Effect of hypoxic postconditioning and diazoxide postconditioning on calreticulin expression during hypoxia/reoxygenation in rat cardiomyocytes
10.3760/cma.j.issn.0254-1416.2010.11.024
- VernacularTitle:缺氧后处理和二氮嗪后处理对大鼠心肌细胞缺氧复氧时钙网蛋白表达的影响
- Author:
Gang YAO
;
Chi CHENG
;
Lin ZHANG
;
Shengli DENG
;
Xingkui LIU
;
Tian YU
- Publication Type:Journal Article
- Keywords:
Anoxia;
Diazoxide;
Cell hypoxia;
Oxygen;
Calreticulin
- From:
Chinese Journal of Anesthesiology
2010;30(11):1361-1363
- CountryChina
- Language:Chinese
-
Abstract:
Objective To investigate the effect of hypoxic postconditioning and diazoxide postconditioning on the calreticulin expression during hypoxia/reoxygenation (H/R) in rat cardiomyocytes. Methods Primary cultured male SD rat cardiomyocytes were randomly divided into 6 groups (n = 8 each): control group (group C),H/R group; hypoxic postconditioning group (group HP) and diazoxide postconditioning group (group DP). Group C were cultured continuously for 2 h. Group H/R, Hp and DP were exposed to 45 min hypoxia (95% N2-5% CO2)followed by 1 h reoxygenation.

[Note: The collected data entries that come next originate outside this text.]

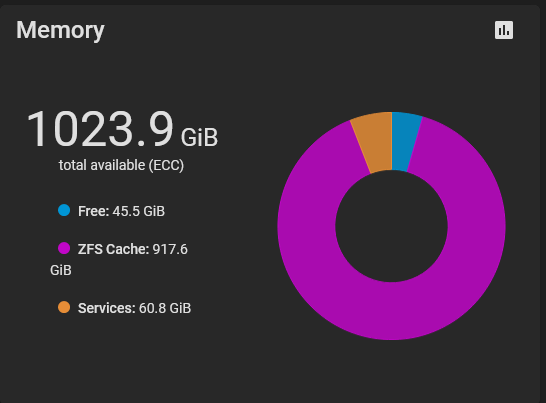546x403 pixels.
Task: Click the bold "ZFS Cache:" word in legend
Action: coord(114,249)
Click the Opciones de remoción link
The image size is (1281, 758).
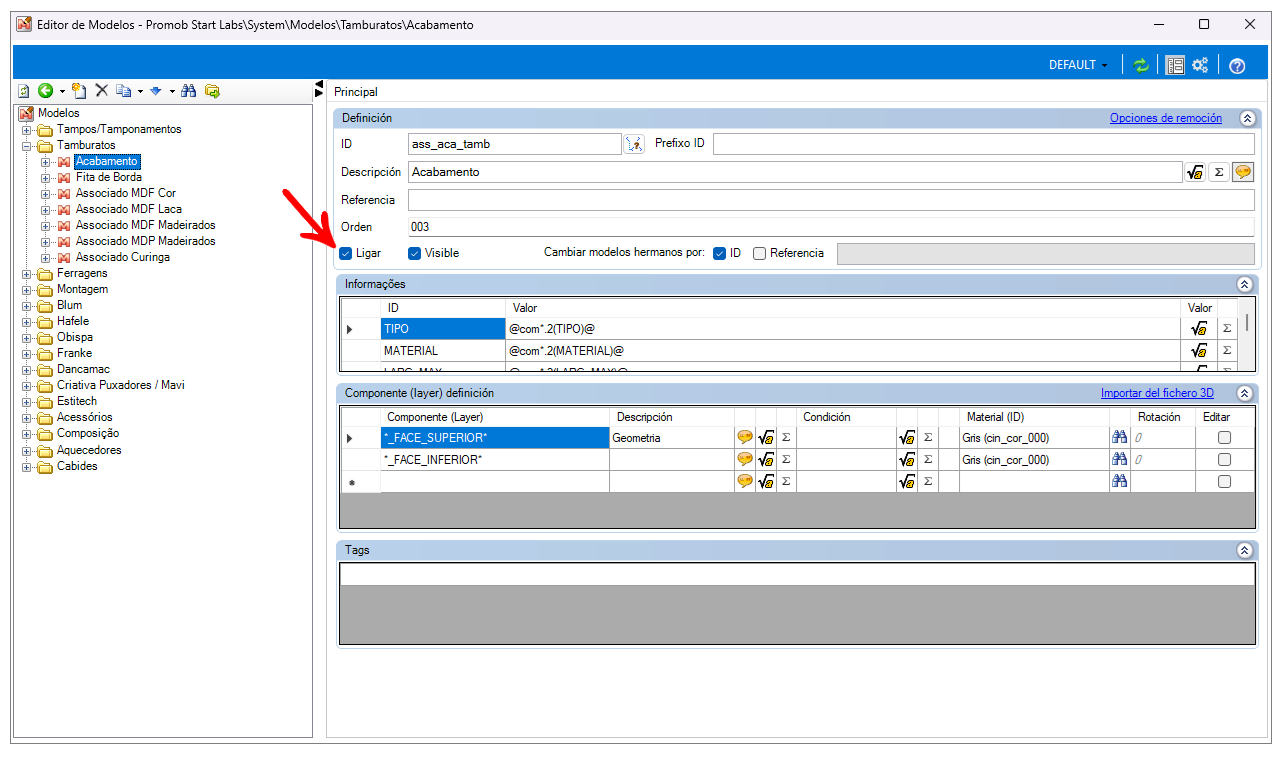(x=1165, y=118)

In group HP, the cells were subjected to three cycles of 3 min hypoxia at 3 min intervals at the end of 45 min hypoxia before 1 h reoxygenation. In group DP, diazoxide 50 μmol/L was giyen at the end of hypoxia. Caspase-3 activity, calreticulin expression and intracellular free calcium ion concentrations were determined. Results Compared with group C, caspase-3 activity was significantly increased in the other groups,the calreticulin expression was up-regulated in group HP and DP, and the free calcium ion concentrations were increased in group H/R (P < 0.05 or 0.01). Compared with group H/R, caspase-3 activity was significantly decreased in HP and DP, the calreticulin expression was up-regulated and the free calcium ion concentrations were decreased in group HP and DP (P < 0.01). Conclusion Hypoxic postconditioning and diazoxide postconditioning attenuate H/R injury in rat cardiomyocytes through up-regulating the expression of calreticulin and reducing intracellular calcium overload.